» Dataset excerpts
____________

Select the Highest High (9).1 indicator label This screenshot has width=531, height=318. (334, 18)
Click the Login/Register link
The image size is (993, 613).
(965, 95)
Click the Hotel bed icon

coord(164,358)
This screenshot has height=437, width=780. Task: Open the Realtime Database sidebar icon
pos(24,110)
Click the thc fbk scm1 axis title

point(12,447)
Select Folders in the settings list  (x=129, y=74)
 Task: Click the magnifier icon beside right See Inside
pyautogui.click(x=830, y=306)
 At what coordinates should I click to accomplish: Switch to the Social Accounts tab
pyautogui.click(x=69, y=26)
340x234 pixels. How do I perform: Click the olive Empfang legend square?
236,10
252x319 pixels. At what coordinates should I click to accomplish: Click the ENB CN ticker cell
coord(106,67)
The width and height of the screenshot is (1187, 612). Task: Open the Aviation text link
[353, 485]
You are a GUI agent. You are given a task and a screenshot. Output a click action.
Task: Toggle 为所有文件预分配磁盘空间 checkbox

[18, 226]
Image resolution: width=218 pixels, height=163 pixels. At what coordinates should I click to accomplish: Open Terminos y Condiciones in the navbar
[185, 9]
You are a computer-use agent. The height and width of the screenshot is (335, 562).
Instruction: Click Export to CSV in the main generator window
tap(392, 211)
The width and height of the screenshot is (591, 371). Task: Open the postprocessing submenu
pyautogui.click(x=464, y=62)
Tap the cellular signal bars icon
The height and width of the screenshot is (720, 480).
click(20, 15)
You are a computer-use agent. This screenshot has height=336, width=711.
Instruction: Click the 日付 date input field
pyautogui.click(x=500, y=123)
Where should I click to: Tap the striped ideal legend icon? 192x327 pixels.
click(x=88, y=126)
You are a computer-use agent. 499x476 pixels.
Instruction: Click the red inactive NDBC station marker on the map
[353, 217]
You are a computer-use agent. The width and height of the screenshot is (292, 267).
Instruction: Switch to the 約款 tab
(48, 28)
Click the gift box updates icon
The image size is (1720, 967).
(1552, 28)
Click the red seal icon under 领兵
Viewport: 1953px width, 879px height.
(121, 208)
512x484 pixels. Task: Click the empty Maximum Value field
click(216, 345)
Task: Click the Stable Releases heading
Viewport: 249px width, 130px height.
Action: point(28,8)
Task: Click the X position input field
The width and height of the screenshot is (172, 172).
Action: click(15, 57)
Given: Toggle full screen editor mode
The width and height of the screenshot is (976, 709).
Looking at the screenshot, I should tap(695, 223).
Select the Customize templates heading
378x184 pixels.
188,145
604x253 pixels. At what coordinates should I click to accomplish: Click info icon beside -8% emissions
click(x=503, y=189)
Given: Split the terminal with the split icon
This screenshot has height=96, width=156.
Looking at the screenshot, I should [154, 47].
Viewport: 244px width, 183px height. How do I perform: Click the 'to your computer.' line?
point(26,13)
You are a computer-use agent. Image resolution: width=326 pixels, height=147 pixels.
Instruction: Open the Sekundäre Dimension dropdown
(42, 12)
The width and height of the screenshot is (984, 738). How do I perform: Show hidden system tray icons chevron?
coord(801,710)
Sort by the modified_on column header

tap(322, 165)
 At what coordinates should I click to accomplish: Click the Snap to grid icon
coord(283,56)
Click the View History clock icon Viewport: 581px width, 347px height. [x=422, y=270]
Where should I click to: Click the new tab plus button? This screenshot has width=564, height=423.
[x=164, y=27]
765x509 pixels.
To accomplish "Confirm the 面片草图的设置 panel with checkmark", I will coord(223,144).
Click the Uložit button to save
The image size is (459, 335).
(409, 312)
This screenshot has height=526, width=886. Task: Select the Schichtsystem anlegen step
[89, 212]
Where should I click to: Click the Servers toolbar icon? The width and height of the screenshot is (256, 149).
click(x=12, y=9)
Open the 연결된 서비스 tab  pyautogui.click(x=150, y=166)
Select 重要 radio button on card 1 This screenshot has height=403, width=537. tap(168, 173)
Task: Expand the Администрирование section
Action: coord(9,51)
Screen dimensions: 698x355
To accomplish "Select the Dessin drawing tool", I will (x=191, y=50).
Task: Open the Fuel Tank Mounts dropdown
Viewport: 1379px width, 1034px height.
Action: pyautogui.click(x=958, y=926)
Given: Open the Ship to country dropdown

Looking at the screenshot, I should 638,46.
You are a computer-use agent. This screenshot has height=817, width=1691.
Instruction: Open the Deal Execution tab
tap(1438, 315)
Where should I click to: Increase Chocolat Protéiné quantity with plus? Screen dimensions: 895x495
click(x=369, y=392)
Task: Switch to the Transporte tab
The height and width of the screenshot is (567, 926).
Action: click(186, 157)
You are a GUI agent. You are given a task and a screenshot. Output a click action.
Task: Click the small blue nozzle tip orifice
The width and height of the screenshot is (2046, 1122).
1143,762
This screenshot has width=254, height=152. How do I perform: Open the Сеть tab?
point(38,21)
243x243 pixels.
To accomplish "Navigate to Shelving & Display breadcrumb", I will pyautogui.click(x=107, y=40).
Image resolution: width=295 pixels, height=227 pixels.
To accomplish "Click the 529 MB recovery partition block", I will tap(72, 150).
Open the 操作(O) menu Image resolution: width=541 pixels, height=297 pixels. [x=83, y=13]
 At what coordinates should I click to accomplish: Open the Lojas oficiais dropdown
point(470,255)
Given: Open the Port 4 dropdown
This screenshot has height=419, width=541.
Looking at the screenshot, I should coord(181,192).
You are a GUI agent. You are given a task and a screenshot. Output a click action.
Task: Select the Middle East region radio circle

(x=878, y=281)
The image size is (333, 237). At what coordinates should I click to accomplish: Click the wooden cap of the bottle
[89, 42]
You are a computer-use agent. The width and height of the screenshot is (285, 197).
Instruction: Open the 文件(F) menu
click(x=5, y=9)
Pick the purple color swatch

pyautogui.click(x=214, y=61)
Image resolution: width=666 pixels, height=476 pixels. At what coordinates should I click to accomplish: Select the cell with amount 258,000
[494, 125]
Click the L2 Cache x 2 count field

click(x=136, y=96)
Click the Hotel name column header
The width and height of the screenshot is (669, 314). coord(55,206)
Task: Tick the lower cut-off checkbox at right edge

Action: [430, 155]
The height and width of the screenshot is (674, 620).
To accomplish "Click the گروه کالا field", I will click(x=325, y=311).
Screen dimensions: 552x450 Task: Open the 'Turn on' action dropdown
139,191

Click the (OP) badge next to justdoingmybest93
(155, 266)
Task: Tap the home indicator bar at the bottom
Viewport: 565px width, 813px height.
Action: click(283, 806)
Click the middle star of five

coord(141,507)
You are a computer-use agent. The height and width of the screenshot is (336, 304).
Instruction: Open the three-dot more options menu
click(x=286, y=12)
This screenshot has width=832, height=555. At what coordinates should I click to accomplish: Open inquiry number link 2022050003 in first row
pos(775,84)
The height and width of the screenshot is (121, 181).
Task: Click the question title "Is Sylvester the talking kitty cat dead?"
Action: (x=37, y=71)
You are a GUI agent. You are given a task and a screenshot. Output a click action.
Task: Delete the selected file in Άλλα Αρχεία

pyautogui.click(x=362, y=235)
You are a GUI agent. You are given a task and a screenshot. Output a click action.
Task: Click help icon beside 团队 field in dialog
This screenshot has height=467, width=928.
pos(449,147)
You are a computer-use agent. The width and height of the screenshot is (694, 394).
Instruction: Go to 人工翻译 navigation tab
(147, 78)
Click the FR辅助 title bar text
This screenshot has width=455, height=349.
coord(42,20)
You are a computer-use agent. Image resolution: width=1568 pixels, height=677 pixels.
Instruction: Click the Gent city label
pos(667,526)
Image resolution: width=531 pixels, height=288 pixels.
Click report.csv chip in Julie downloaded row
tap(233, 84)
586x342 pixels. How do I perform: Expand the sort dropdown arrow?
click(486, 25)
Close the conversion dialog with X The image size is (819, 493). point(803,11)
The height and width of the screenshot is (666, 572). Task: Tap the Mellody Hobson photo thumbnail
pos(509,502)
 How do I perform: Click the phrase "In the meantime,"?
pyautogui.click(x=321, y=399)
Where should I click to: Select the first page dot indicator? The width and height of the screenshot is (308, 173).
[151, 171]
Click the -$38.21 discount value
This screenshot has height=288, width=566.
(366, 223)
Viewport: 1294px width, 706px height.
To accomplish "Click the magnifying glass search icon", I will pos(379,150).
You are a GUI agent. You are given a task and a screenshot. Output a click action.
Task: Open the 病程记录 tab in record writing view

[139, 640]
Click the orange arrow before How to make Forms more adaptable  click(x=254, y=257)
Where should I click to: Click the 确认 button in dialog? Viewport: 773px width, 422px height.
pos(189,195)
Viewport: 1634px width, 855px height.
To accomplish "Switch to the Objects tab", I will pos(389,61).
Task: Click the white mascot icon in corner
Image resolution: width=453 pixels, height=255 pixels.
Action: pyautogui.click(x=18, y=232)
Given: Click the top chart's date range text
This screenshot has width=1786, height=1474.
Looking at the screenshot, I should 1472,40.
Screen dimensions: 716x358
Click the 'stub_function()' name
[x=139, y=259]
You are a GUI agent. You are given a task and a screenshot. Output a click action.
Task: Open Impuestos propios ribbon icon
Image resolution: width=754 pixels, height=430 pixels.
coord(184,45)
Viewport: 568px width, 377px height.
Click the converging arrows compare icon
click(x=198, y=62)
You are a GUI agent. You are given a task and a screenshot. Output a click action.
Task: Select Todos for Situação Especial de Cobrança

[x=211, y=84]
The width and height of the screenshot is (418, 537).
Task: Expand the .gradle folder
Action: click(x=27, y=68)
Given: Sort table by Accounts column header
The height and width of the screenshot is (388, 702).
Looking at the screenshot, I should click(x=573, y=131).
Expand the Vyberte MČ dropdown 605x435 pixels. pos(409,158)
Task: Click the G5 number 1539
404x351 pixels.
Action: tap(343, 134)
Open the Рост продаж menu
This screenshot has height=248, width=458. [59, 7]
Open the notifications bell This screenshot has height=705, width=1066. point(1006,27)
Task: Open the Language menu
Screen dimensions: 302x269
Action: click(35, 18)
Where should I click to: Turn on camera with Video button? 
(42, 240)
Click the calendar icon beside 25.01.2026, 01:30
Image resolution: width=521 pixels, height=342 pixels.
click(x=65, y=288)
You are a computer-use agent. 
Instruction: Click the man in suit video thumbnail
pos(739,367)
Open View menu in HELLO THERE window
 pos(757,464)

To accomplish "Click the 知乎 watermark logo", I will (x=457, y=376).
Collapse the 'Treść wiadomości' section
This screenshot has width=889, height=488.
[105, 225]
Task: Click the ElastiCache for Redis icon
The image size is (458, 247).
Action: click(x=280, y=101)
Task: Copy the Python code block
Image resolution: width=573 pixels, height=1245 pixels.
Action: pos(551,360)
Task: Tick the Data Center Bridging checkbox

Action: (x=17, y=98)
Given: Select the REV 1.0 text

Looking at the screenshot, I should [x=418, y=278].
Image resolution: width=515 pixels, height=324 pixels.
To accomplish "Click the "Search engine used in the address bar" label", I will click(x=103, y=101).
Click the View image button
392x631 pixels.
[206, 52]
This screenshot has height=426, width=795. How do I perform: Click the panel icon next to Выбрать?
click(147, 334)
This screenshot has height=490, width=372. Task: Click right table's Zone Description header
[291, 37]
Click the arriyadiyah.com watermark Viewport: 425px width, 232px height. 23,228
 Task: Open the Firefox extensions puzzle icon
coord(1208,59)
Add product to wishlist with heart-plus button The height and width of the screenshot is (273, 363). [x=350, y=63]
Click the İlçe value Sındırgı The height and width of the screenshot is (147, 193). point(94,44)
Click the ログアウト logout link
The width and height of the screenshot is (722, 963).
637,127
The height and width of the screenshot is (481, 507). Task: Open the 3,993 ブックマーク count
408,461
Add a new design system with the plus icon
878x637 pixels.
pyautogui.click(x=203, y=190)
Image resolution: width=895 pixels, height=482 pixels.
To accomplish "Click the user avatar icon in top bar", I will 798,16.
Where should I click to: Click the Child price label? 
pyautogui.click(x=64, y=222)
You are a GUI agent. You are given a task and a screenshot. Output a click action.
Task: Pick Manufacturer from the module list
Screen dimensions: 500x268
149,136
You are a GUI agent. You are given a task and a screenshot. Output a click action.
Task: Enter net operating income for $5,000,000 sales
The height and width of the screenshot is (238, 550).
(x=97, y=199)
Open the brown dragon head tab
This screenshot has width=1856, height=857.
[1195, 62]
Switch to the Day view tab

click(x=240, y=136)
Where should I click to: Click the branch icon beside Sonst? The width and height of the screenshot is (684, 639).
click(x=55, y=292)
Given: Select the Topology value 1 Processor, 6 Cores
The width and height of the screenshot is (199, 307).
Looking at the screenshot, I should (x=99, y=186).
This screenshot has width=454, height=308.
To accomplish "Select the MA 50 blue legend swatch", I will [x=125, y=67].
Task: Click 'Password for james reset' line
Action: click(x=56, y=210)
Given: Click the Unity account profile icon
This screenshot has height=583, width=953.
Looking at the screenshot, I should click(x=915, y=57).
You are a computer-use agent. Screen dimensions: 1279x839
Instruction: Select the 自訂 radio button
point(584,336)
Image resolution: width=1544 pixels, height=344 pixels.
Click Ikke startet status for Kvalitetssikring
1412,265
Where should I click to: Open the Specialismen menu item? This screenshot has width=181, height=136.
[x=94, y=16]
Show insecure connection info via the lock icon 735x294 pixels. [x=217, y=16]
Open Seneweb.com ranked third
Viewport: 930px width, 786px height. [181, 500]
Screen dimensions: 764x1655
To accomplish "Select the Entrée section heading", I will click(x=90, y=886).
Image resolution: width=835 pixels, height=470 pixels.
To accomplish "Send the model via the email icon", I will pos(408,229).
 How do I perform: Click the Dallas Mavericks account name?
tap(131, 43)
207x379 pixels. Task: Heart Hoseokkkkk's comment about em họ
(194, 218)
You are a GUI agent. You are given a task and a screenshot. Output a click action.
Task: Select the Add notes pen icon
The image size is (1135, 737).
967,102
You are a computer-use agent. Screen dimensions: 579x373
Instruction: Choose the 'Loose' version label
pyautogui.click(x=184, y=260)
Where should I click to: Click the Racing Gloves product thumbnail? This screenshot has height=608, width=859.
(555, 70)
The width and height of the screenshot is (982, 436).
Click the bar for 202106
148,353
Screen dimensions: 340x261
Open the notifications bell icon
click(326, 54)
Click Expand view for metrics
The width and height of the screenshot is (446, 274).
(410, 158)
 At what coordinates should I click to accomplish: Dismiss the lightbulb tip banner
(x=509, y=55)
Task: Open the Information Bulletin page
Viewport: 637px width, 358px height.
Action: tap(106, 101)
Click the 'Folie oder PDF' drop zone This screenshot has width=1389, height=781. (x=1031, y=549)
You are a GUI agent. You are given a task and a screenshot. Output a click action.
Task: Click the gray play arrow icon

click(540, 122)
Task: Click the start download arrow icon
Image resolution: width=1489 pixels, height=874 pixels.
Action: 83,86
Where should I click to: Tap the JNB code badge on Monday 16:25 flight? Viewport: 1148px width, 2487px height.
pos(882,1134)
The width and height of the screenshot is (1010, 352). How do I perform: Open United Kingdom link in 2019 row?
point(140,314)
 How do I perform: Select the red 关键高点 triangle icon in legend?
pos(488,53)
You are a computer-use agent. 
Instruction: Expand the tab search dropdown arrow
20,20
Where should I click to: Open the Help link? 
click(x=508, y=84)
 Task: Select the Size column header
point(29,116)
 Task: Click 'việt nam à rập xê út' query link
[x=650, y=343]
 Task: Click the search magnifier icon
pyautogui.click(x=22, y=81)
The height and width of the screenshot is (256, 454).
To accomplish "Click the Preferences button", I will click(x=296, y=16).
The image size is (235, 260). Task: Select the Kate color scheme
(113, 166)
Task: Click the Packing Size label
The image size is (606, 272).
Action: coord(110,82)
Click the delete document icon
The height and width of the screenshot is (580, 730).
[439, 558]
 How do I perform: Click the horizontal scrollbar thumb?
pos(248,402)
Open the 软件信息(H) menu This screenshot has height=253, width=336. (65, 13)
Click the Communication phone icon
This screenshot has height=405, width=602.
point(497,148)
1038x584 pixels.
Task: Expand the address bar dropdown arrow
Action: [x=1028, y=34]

____________

Both end lines included, restate word for word the lines above from the line with "Collapse the 'Treść wiadomości' section" to the line with "Image resolution: width=515", and nothing else.

Collapse the 'Treść wiadomości' section
This screenshot has width=889, height=488.
[105, 225]
Task: Click the ElastiCache for Redis icon
The image size is (458, 247).
Action: click(x=280, y=101)
Task: Copy the Python code block
Image resolution: width=573 pixels, height=1245 pixels.
Action: pos(551,360)
Task: Tick the Data Center Bridging checkbox

Action: (x=17, y=98)
Given: Select the REV 1.0 text

Looking at the screenshot, I should [x=418, y=278].
Image resolution: width=515 pixels, height=324 pixels.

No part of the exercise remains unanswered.